_Goal_
Count the lines in the records below that contain the string "width", treating case as significant. Reply with the number alone.

_Records_
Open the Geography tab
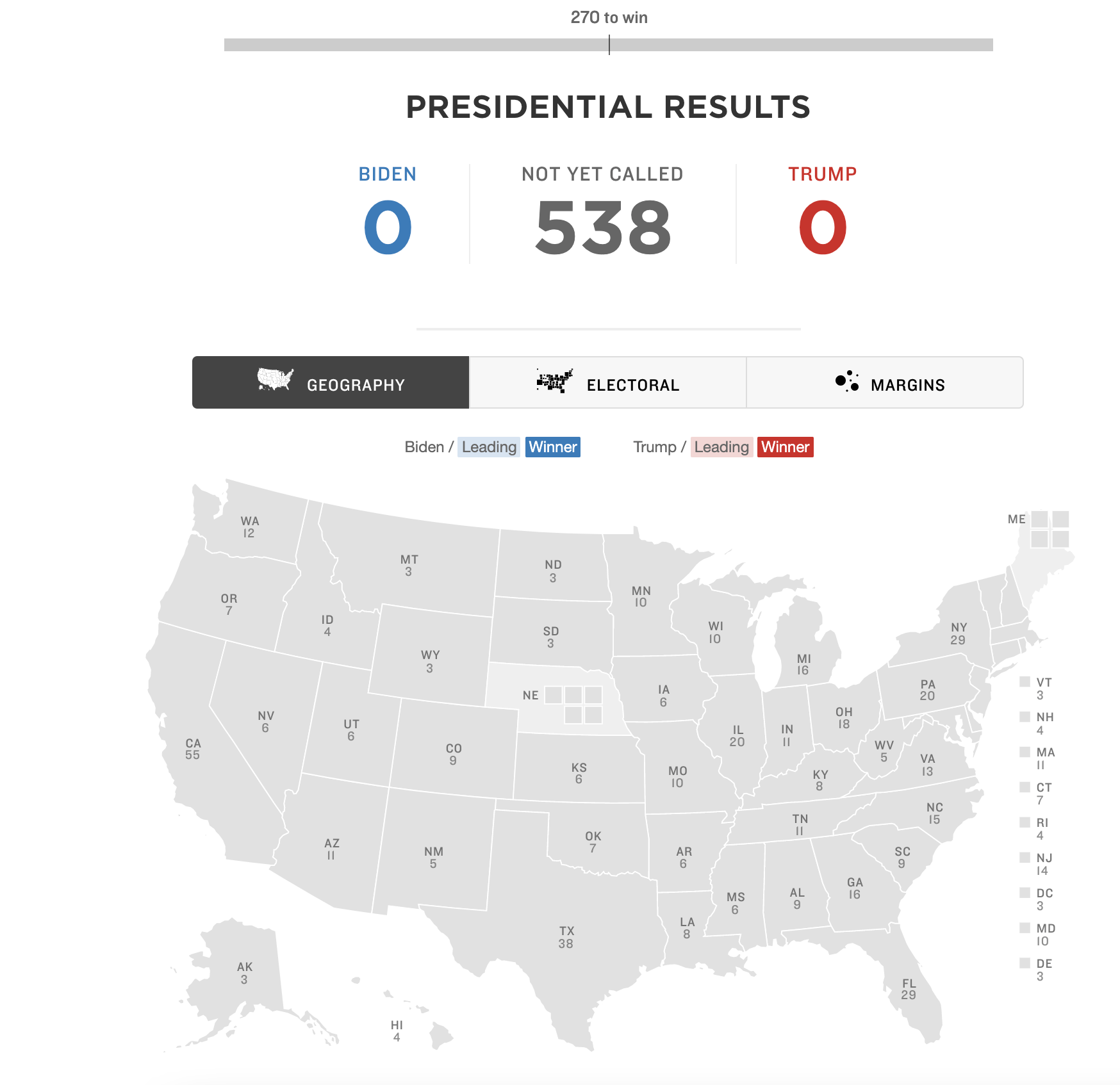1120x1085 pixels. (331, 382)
--
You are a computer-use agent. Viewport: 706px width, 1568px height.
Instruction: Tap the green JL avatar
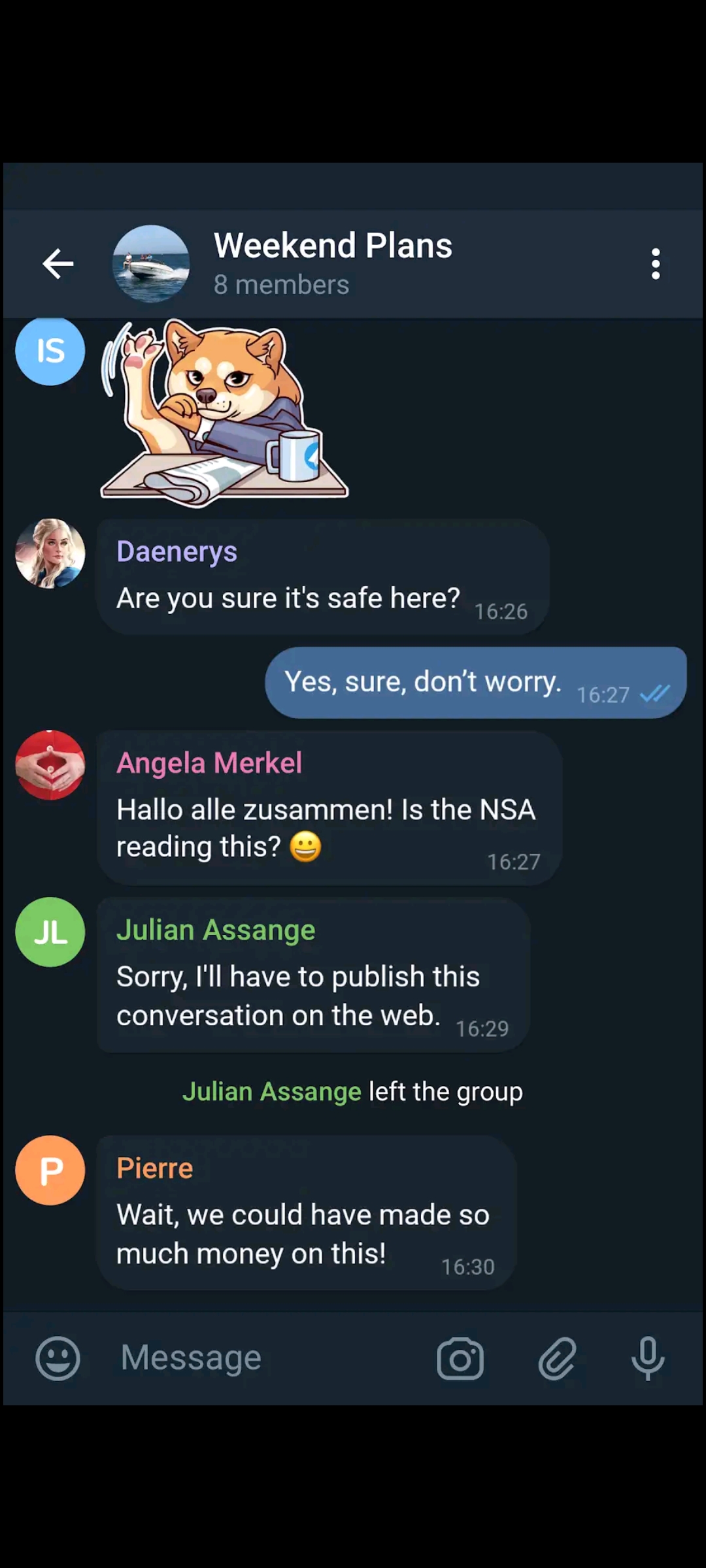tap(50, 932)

_Written solution_
1